_Выбранный текст_
::::::

Но реформа, которая столько стоила духовенству и верующим, не могла быть применена на практике, не возбудив резких протестов[564]. В провинции было легко не повиноваться при условии, что епископ будет смотреть сквозь пальцы, прикинется несведущим относительно распоряжения; дальнее расстояние от столицы было совершенно достаточной защитой даже в отношении властных и ревностных иерархов. Никон предписал, еще до решения 1651 года, соблюдать единогласие в обширной Новгородской епархии, но известно, что еще и в 1661 году оно не применялось в Соловках[565]. В Москве же пример был дан очень давно Стефаном в Благовещенском соборе, Нероновым в Казанском соборе, Ртищевым в его домовой церкви[566] и, очевидно, некоторым числом других священников. Но можно было предвидеть сопротивление со стороны многих: чтобы это устранить, все духовенство было призвано прибыть 11 февраля к «тиуну»[567], чтобы там подписаться под обязательством исполнять церковную службу единогласно. Но вот мы видим, что в этом патриаршем приказе происходят бурные споры: одни кричат, что они приложат руку к документу только в том случае, если царь и окольничьи также письменно дадут свое согласие; им отвечают, что они плюют на повеления Божии и св. отцов. Некий поп Прокопий, только что прибывший из Вятки, обзывал новые решения ересью и лицемерием. Стефану Вонифатьеву приписывали видение Бога Саваофа, в ответ на что Прокопий приводил случай, имевший место с одной простой женщиной, также уверявшей, что она видела Господа во плоти, вслед за чем он [Прокопий] изгнал из нее беса: «Стефан видел дьявола, а не Бога Отца! Кто может видеть Бога во плоти?» За эти богохульные слова Иоанн, молодой священник церкви Гавриила Архангела, друг Стефана, который в той же связи уже пострадал от патриарха, донес 13 февраля на своего собрата[568]. Но сторонники «status quo» не сдавались. Они стали распространять среди народа памфлеты против нововводителей, где они назывались «святошами». Было необходимо им ответить; один из справщиков Печатного двора, Шестой Мартемьянов, взял это на себя, и у нас и сейчас имеется его памятная записка, научная, уравновешенная, снабженная цитатами из св. апостола Павла, отцов церкви, Стоглава, патриарха Гермогена, Книги о вере и так далее, полная благородного негодования против исказителей веры[569].

::::::

_Предоставленный материал_
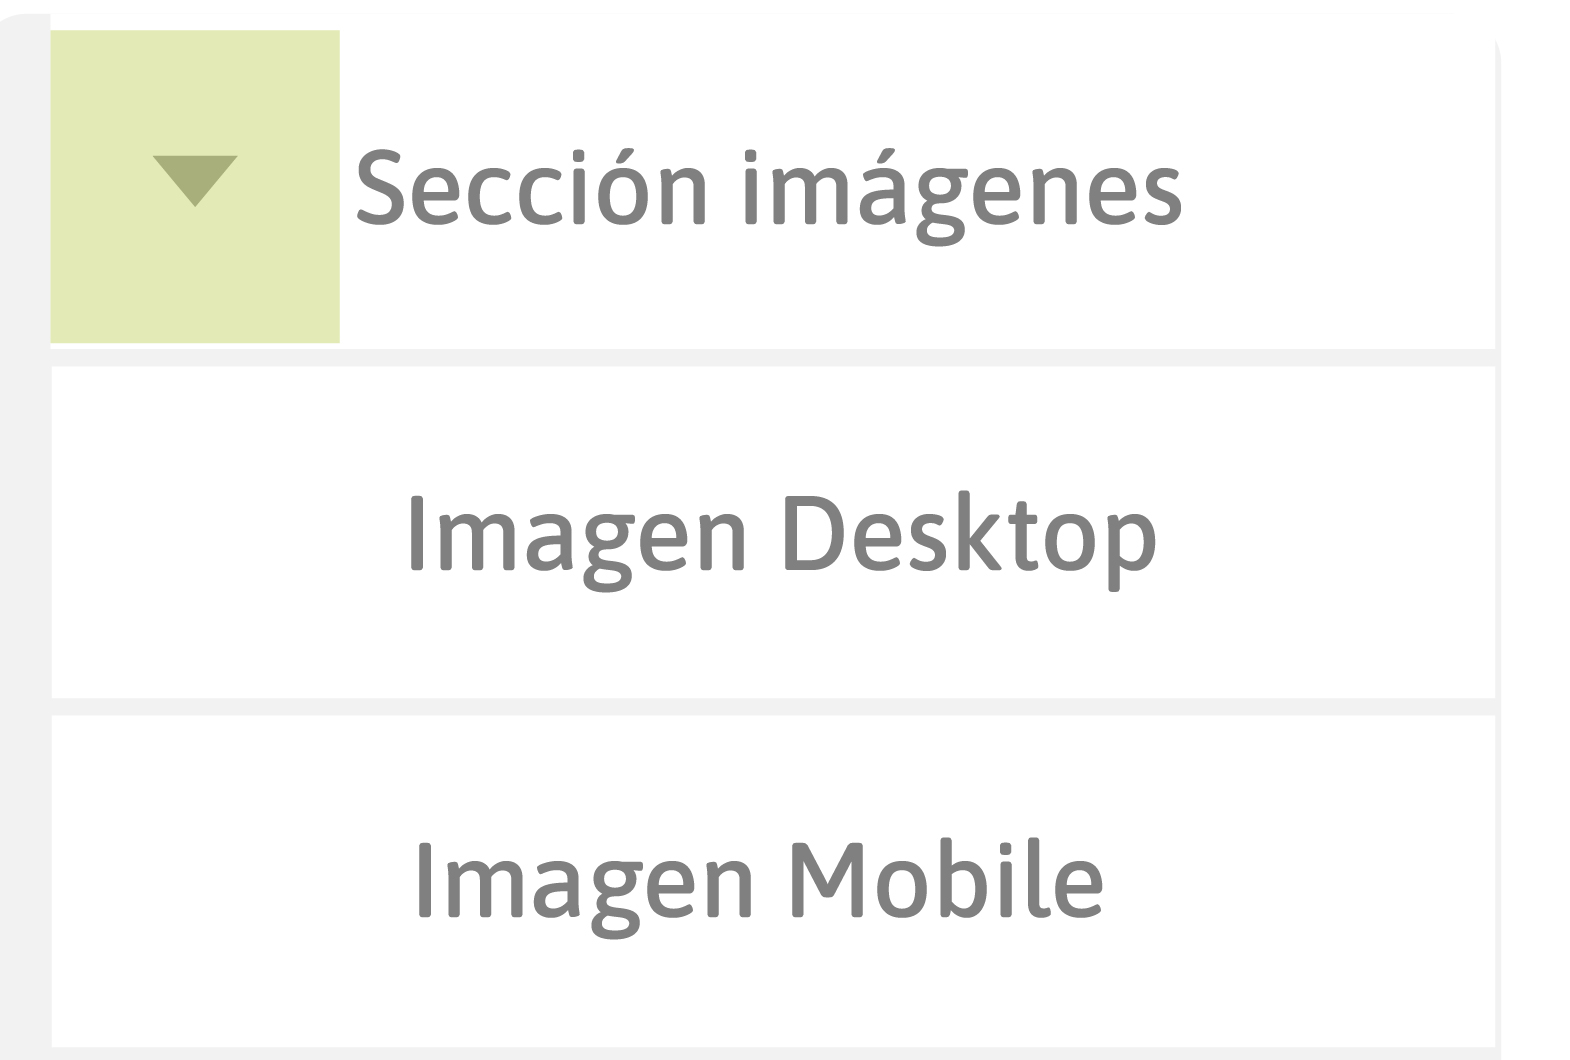
Task: Select the Sección imágenes header text
Action: pyautogui.click(x=769, y=188)
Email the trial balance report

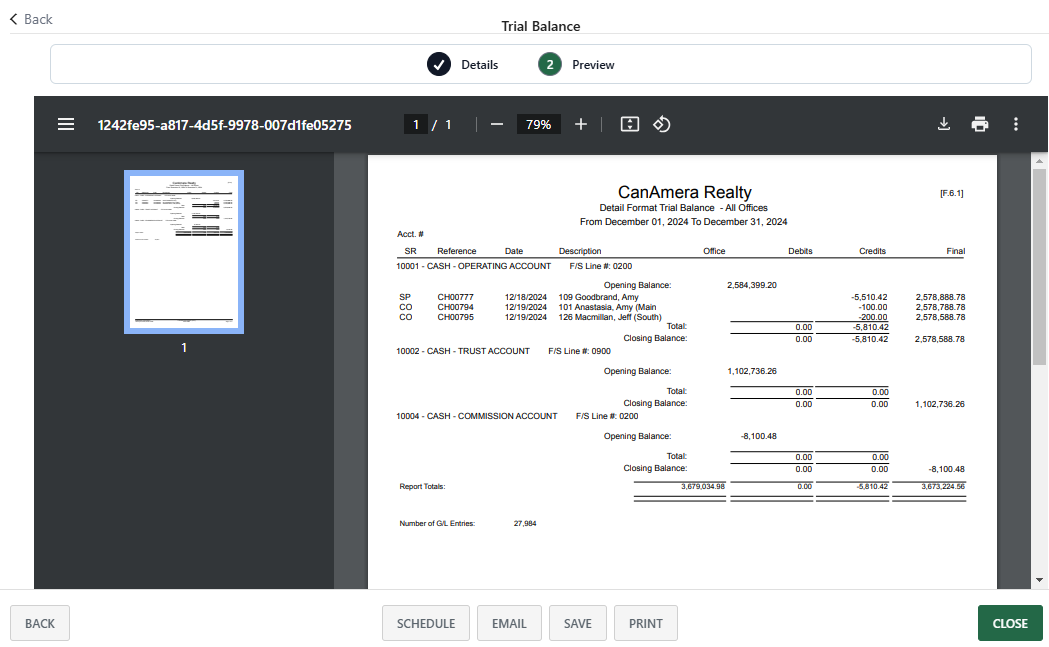[509, 622]
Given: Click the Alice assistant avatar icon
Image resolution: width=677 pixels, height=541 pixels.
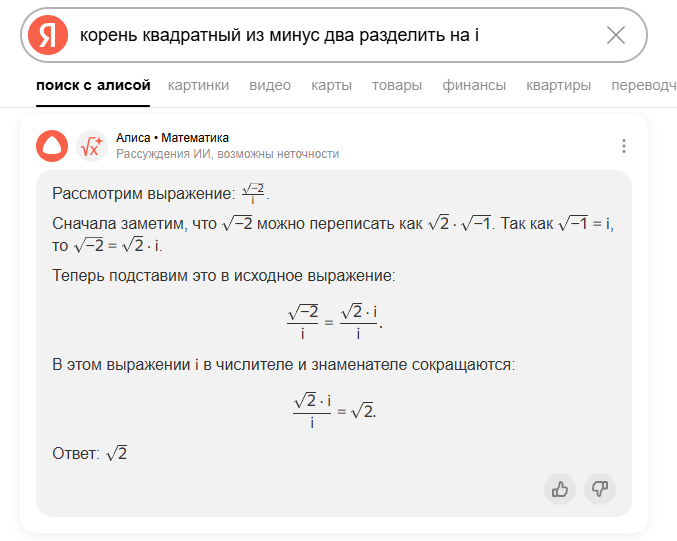Looking at the screenshot, I should [52, 146].
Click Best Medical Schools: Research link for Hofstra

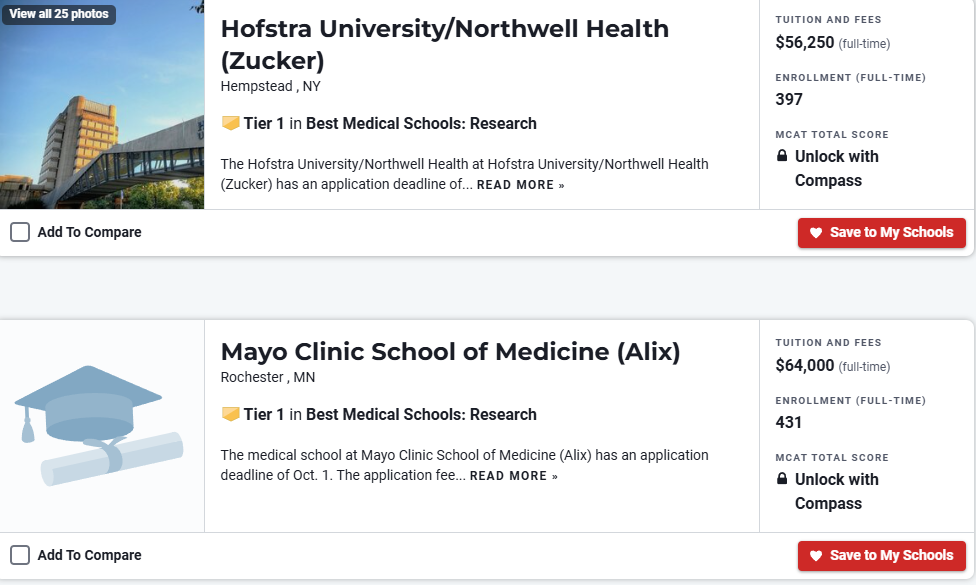pos(421,124)
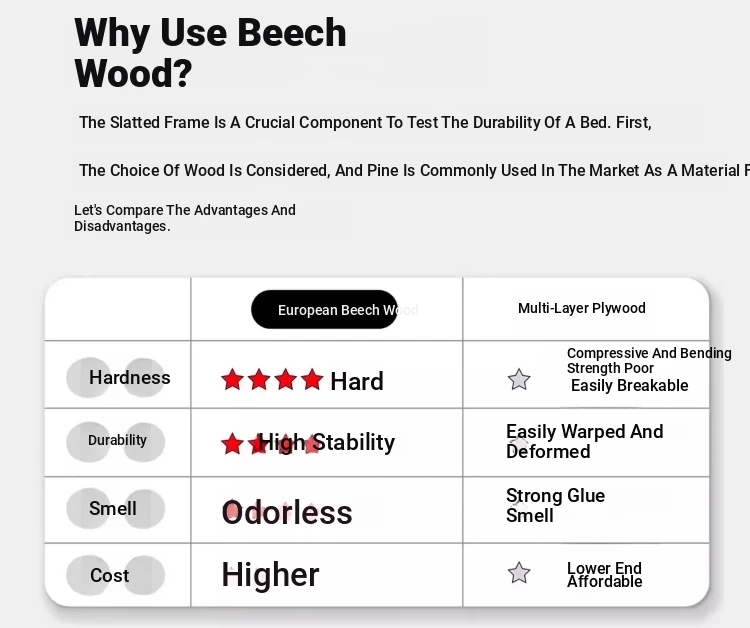The image size is (750, 628).
Task: Click the second red star in Hardness row
Action: click(x=259, y=379)
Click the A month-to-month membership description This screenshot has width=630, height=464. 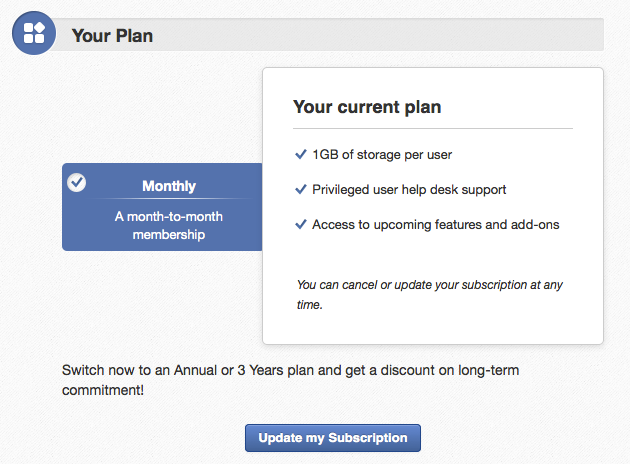169,225
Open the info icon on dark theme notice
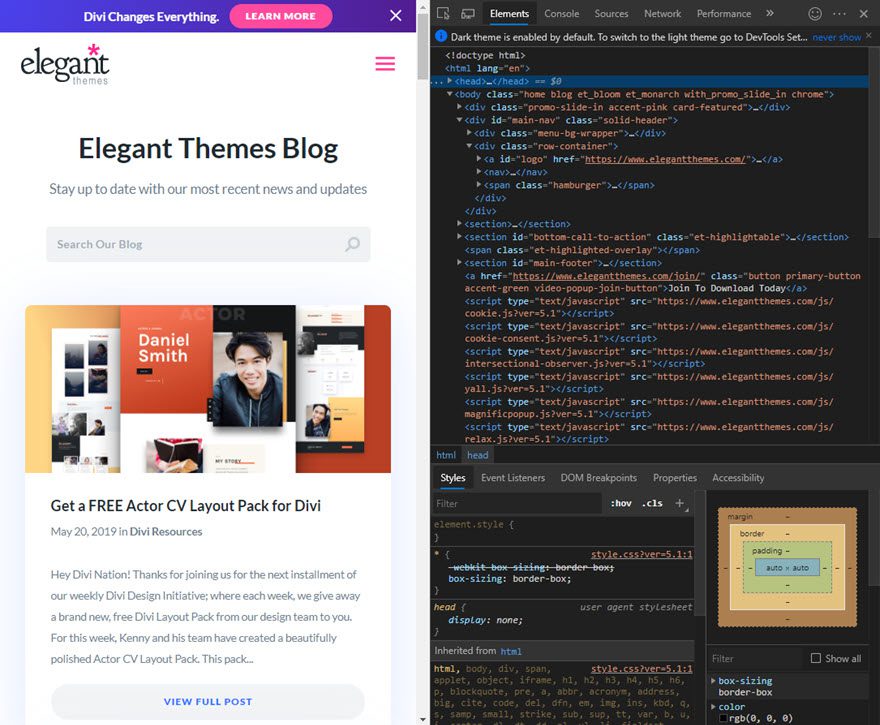Viewport: 880px width, 725px height. point(440,35)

::::::

Назовите все источники, которые выбранный текст прямо перечисляет как цитируемые в памятной записке Шестого Мартемьянова.

Святой апостол Павел, отцы церкви, Стоглав, патриарх Гермоген и Книга о вере.